**Prompt**.
Copy the material from the line containing "You are a GUI" up to and including the line containing "pos(1466,499)", character for character, and leave out the pictures.

**Information shown**.
"""

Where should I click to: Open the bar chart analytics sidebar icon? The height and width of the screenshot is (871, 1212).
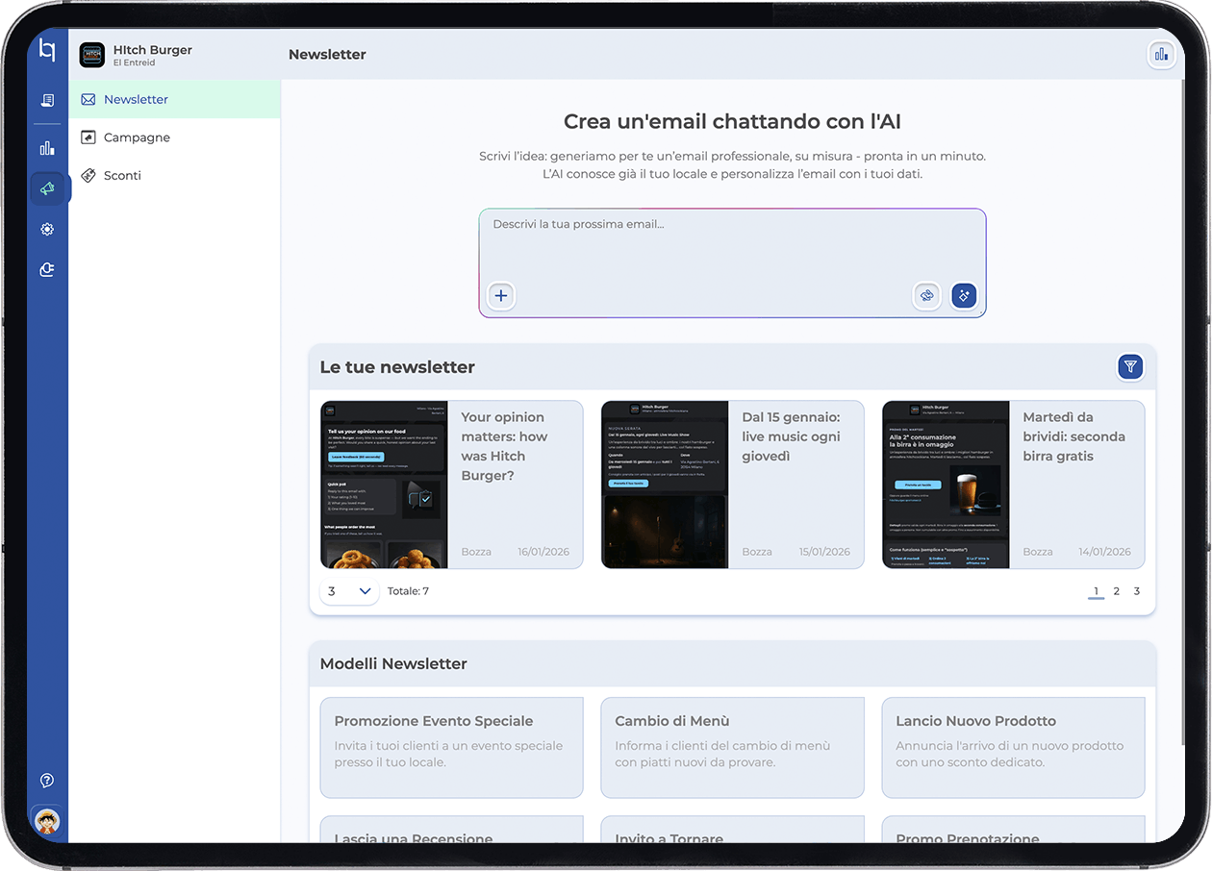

"""
"""

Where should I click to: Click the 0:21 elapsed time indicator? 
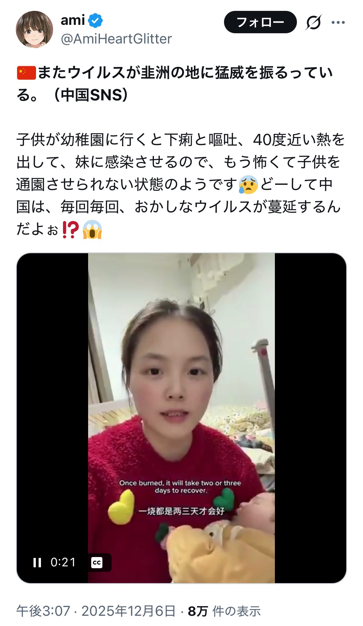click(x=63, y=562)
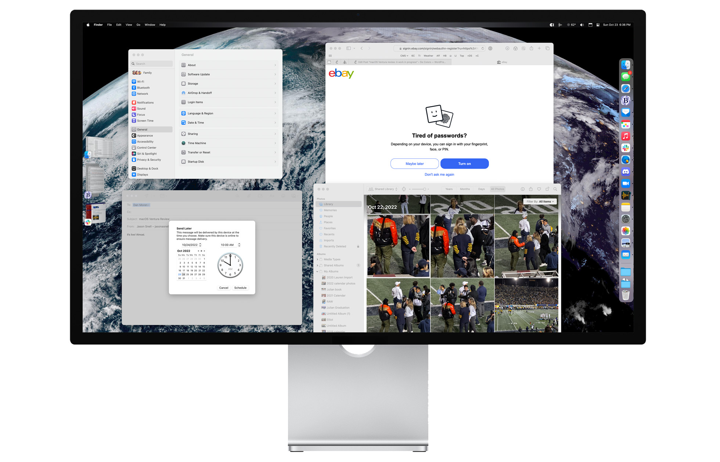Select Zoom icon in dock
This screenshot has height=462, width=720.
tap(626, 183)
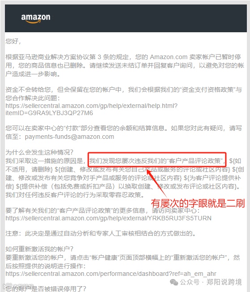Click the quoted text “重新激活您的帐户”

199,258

"""
"""

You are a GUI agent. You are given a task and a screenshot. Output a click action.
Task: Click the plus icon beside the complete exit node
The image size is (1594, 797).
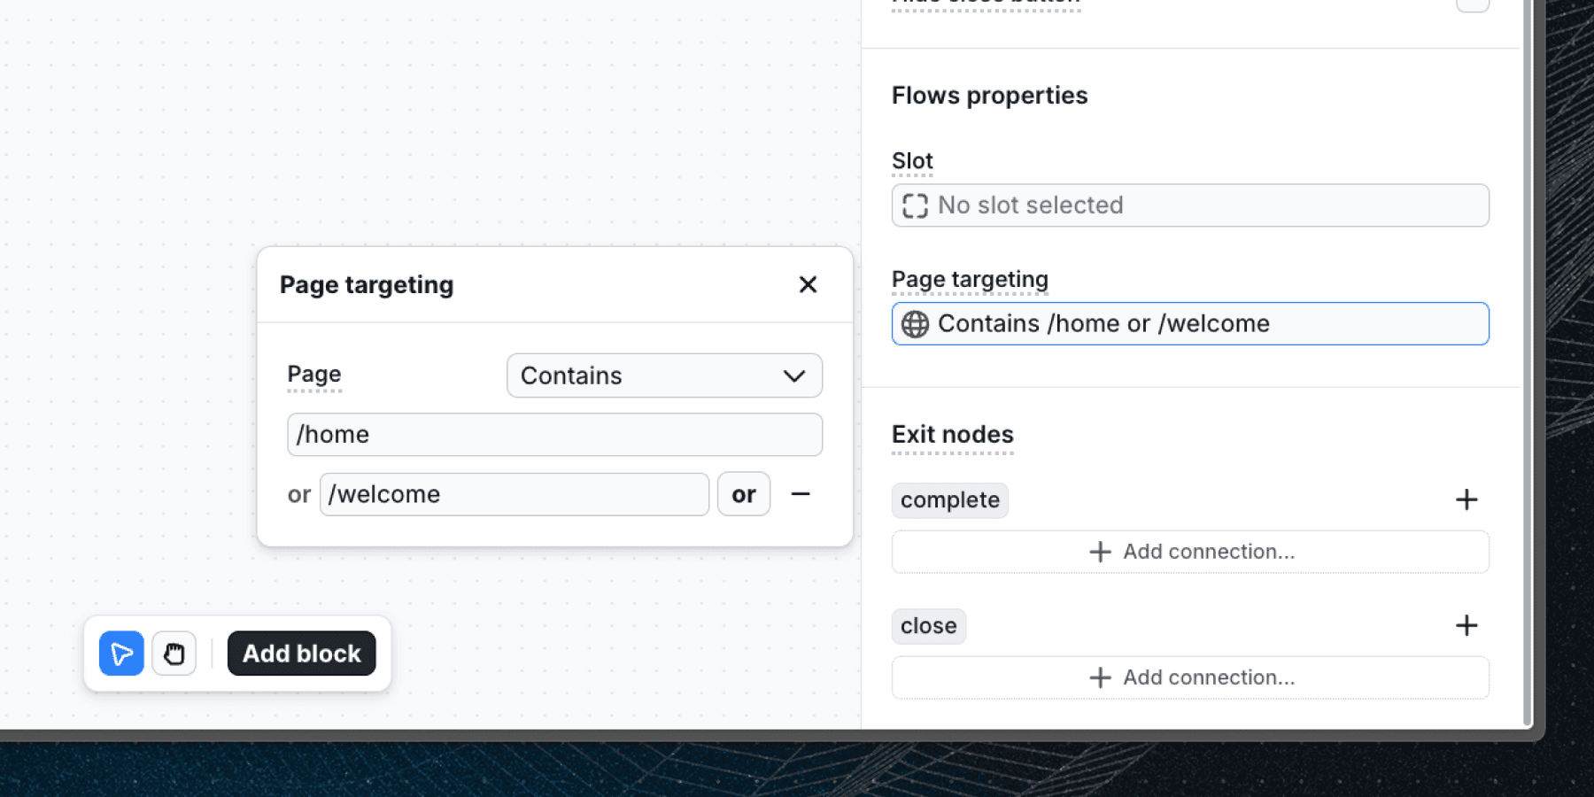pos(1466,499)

"""

**Exercise response**.
You are a GUI agent. You are given a task and a screenshot. Output a click action.
Task: Click the plus icon beside the complete exit node
The image size is (1594, 797).
pos(1466,499)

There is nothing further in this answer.